練習說明: 請更新這段關於 Ito formula 的正文:從「回憶先前提及的 Ito Integral」到「or Local Martingale。」重寫一遍,並將其中的「隨機積分」改為「隨機積分式」。

正文段落:
***

回憶先前提及的 Ito Integral 有下列重要結果:Ito-integral 為一個隨機過程,且若積分變數 $f \in \mathcal{H}^2$,則隨機積分為一個 Martingale。若 $f \in L_{LOC}^2$,則隨機積分為一個 Local martingale。我們把此結果記做 $(\star)$
現在我們來看看 Ito formula 可以幫助我們判別是否為 Martingale or Local Martingale。
現在考慮 $t \in [0,T]$,回憶雙變數的 Ito formula
\[
\small{
f(t,B_t) = f(0,B_0) + \int_0^t \frac{{\partial f}}{{\partial t}}\left( {s,{B_s}} \right)ds + \int_0^t \frac{{\partial f}}{{\partial x}}\left( {s,{B_s}} \right) dB_s + \frac{1}{2}\int_0^t \frac{{\partial^2 f}}{{\partial x^2}}\left( {s,{B_s}} \right)ds }
\]
現在將上式 $\int ds$ 項合併,可得
\[
\small{ f(t,{B_t}) = f(0,{B_0}) + \int_0^t {\left( {\frac{{\partial f}}{{\partial t}}\left( {s,{B_s}} \right) + \frac{1}{2}\frac{{{\partial ^2}f}}{{\partial {x^2}}}\left( {s,{B_s}} \right)} \right)} ds + \int_0^t {\frac{{\partial f}}{{\partial x}}} \left( {s,{B_s}} \right)d{B_s}}
\]觀察上式,如果 $\int ds$ 項為零,亦即
\[
{\frac{{\partial f}}{{\partial t}}\left( {s,{B_s}} \right) + \frac{1}{2}\frac{{{\partial ^2}f}}{{\partial {x^2}}}\left( {s,{B_s}} \right)}=0
\],則 Ito formula剩餘的最後一項 為 Ito integral ,由我們剛剛提過的 $(\star)$ 可知,此 Ito integral
\[\int_0^t {\frac{{\partial f}}{{\partial x}}} \left( {s,{B_s}} \right)d{B_s}
\]為 Local martingale。 WHY!? 因為Ito formula假設 $f \in \mathcal{C}^{1,2}(\mathbb{R}^+ \times \mathbb{R})$,也就是說 Ito integral 項的積分變數 (對 $f$ 取一階偏導數) 為 ${\frac{{\partial f}}{{\partial x}}\left( {s,{B_s}} \right)} \in \mathcal{C}^1$,又因為 $t \in [0,T]$為compact domain,連續函數必定有界,也就是說積分變數是落在 $L_{LOC}^2$,亦即滿足下式
\[
\int_0^t \left ( {\frac{{\partial f}}{{\partial x}}\left( {s,{B_s}} \right)} \right)^2 ds < \infty
\]
另外,如果 Ito integral的 積分變數 ${\frac{{\partial f}}{{\partial x}}\left( {s,{B_s}} \right)} \in \mathcal{H}^2$,亦即滿足下式
\[
E \left [\int_0^t \left ( {\frac{{\partial f}}{{\partial x}}\left( {s,{B_s}} \right)} \right)^2 ds \right] < \infty
\]
,則我們可得到 Martingale。

***

已知資料:
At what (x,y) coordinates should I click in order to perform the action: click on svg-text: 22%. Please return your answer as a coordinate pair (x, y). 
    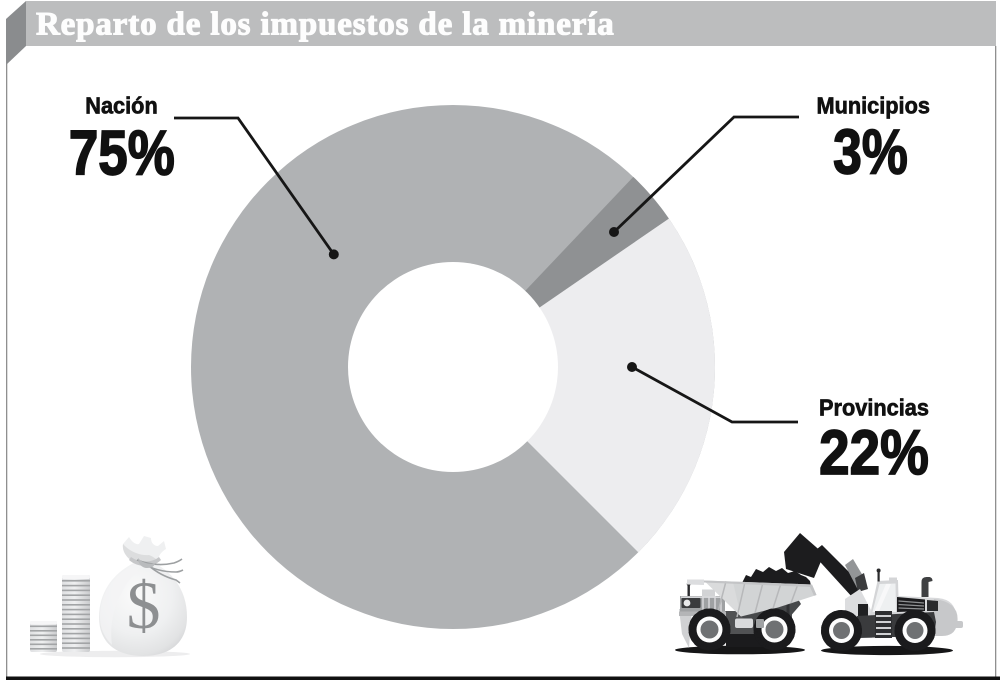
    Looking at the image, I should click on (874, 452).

***

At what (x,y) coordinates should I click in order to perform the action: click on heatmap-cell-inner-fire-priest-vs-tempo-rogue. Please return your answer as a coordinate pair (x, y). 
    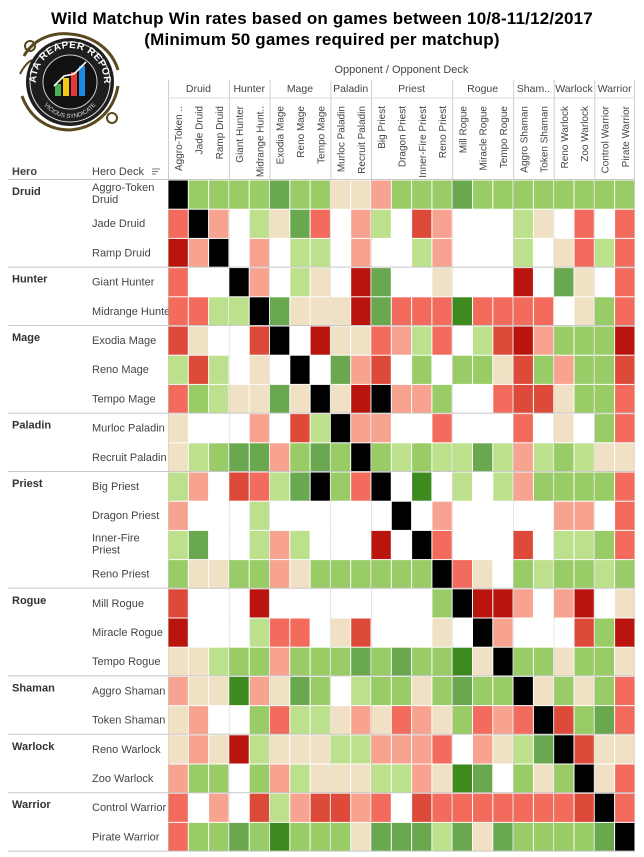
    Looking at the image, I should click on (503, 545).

***

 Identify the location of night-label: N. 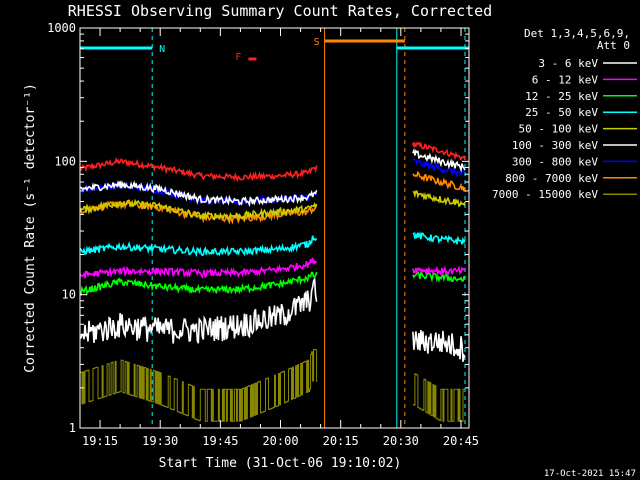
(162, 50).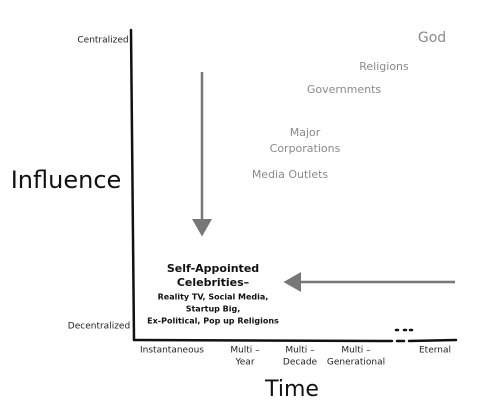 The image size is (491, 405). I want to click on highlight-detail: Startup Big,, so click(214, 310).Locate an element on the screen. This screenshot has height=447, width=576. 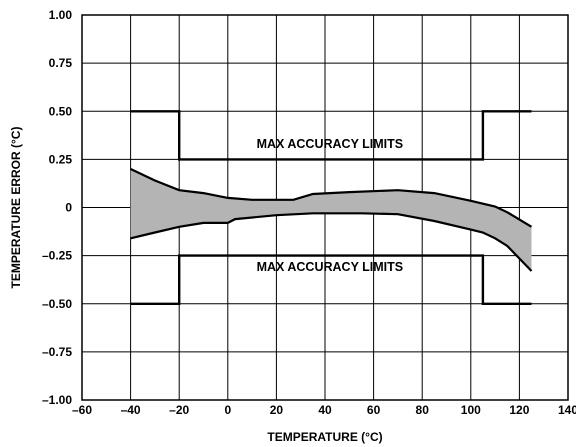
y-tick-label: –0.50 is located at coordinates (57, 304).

***

答案如下:
回憶先前提及的 Ito Integral 有下列重要結果:Ito-integral 為一個隨機過程,且若積分變數 $f \in \mathcal{H}^2$,則隨機積分式為一個 Martingale。若 $f \in L_{LOC}^2$,則隨機積分式為一個 Local martingale。我們把此結果記做 $(\star)$
現在我們來看看 Ito formula 可以幫助我們判別是否為 Martingale or Local Martingale。